### The task
Repeat verbatim, and only, the lines of the data below, beginning at the line that contains "This screenshot has width=1096, height=491." and stopping after the line that contains "Sort by Termin płatności column".

### Given information
——

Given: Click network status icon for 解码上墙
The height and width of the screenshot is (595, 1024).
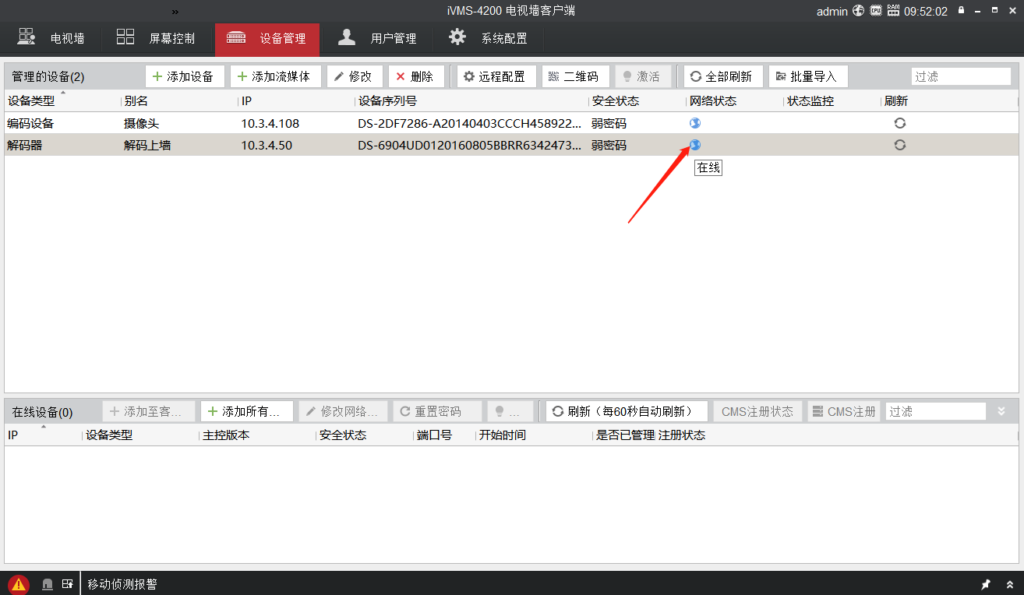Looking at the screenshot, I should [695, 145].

——

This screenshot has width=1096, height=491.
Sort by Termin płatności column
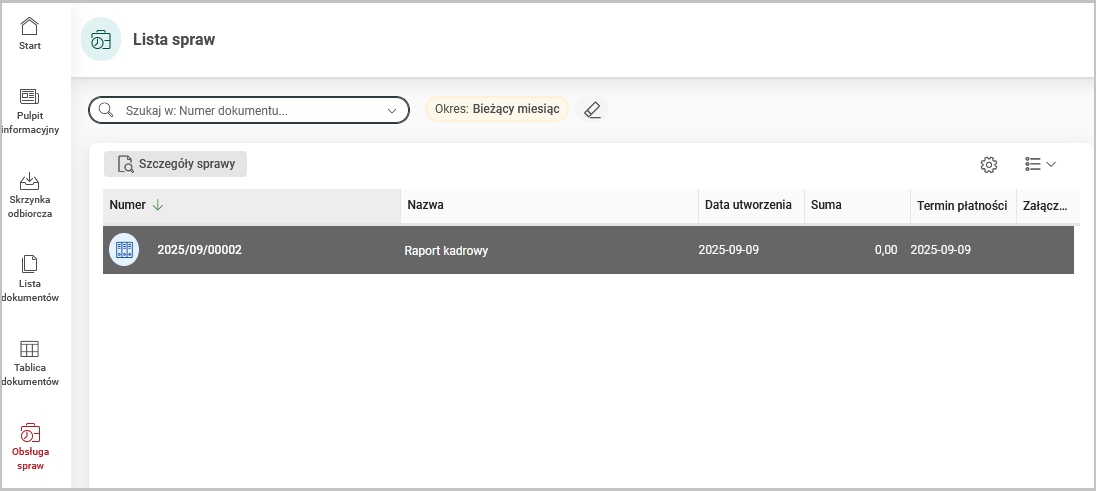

——

### Task output
This screenshot has width=1096, height=491.
Sort by Termin płatności column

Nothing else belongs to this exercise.